Le jour où l’icône fut glorifiée n’est pas connu avec précision, aussi a-t-on décidé de fêter cette icône le jour de la fête du trépas du saint moine Varlaam, le fondateur du monastère de Serpoukhov, le 5/18 mai.
L’icône miraculeuse de la Mère de Dieu « Coupe inépuisable » est restée au monastère jusqu’en 1919. A la fermeture du monastère, elle a pris place dans la cathédrale Saint Nicolas, sur la route de Kalouga. On ne sait pas ce qu’est devenue cette icône.

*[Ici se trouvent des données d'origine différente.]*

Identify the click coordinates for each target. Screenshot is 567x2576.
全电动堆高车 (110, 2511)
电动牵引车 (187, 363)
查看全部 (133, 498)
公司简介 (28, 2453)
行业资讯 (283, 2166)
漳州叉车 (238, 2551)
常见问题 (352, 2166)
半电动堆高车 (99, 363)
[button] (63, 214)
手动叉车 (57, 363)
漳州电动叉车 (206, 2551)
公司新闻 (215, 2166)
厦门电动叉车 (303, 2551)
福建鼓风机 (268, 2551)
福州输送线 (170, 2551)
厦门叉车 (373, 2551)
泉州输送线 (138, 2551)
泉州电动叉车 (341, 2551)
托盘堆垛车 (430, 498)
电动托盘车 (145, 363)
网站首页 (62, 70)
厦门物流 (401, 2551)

Le monastère féminin a été rouvert en 1995. Le 23 avril/6mai 1996, le jour de la fête du saint grand martyr Georges, le hiérarque Juvénal a célébré une liturgie au monastère et a béni une copie de l’icône miraculeuse disparue. Par l’intermédiaire de cette nouvelle icône, se produisent des guérisons miraculeuses. On possède déjà plusieurs récits témoignant de ces guérisons.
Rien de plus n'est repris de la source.